Perito diz que vistoria predial deve seguir normas da ABNT

rubens-mascarenhas-02Um dos temas que mais renderam dúvidas entre os participantes do Encontro Especial de Síndicos 2013 foi, sem dúvida, a questão das inspeções prediais. Com as leis estadual e municipal que obrigam os responsáveis legais pelos condomínios a realizarem vistoria nas condições gerais do condomínio, há uma desinformação geral.

“Niterói teve sua lei sancionada antes da estadual e aqui ela é diferente. As dúvidas são enormes, inclusive entre autoridades, advogados, síndicos e proprietários. O fato é que os responsáveis legais não podem alegar desconhecimento da lei em caso de descumprimento. O habite-se de um prédio, que atesta as condições de habitabilidade, não é definitivo; só vale enquanto as instalações estiverem ideais. Pode ser revogado a qualquer momento. É como uma carteira de habilitação, tem que ser atualizada”, explicou o perito judicial em Engenharia e bacharel em Direito, Rubens Mascarenhas da Gama.

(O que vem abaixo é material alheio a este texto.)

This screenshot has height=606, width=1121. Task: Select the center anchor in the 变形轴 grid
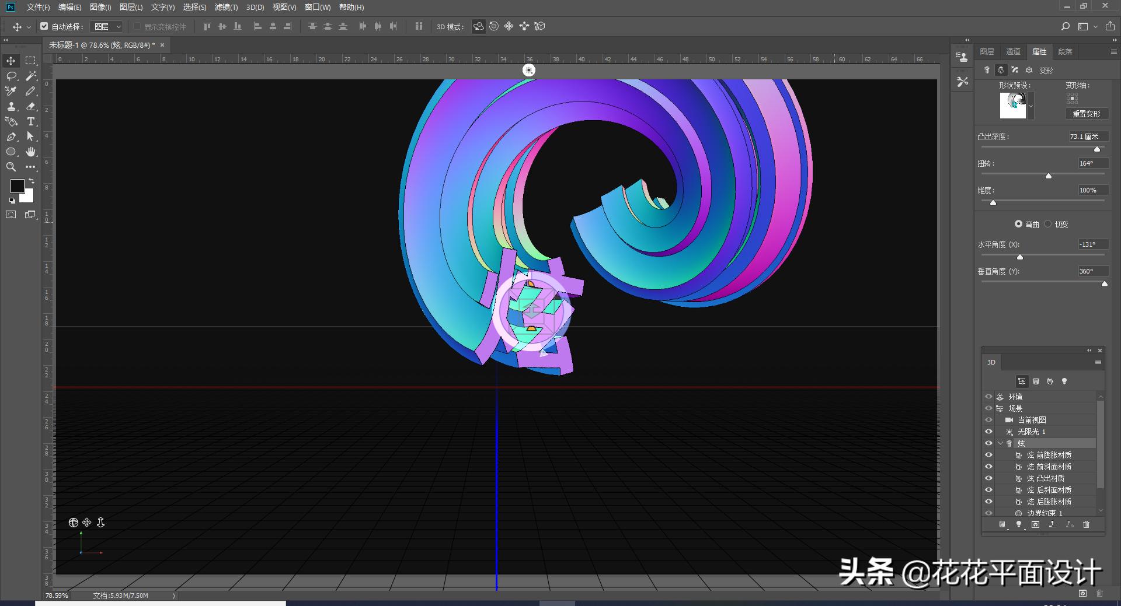(1071, 97)
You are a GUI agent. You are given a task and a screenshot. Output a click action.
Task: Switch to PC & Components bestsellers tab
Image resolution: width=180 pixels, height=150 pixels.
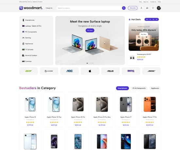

Mas como proceder na hora de contratar uma firma ou engenheiro para realizar esta vistoria predial? Mascarenhas lembra que, em Niterói, diferentemente do Rio, a determinação é seguir as normas da ABNT (Associação Brasileira de Normas Técnicas) e que a lei estadual tem maior abrangência.

“O engenheiro precisa ter conhecimento pleno do que vai verificar. O síndico não pode fazer a vistoria, o detalhamento técnico é muito grande. A estrutura, a fachada, as marquises, as instalações hidráulicas, elétricas, de gás, as áreas de escape, é muita coisa. Tudo deve entrar na Anotação de Responsabilidade Técnica, a ART”, explicou Rubens Mascarenhas da Gama.

Após a inspeção deve ser feito um projeto executivo apontando os problemas, planejando as intervenções, levantando custos e apontando as prioridades de reparação. “Volto a destacar que síndicos e condomínios são solidários na responsabilidade. As seguradoras podem se recusar a pagar por danos segurados caso a vistoria não seja realizada ou caso não sejam cumpridas as soluções apontadas pelo engenheiro no laudo de vistoria”, ressaltou o perito.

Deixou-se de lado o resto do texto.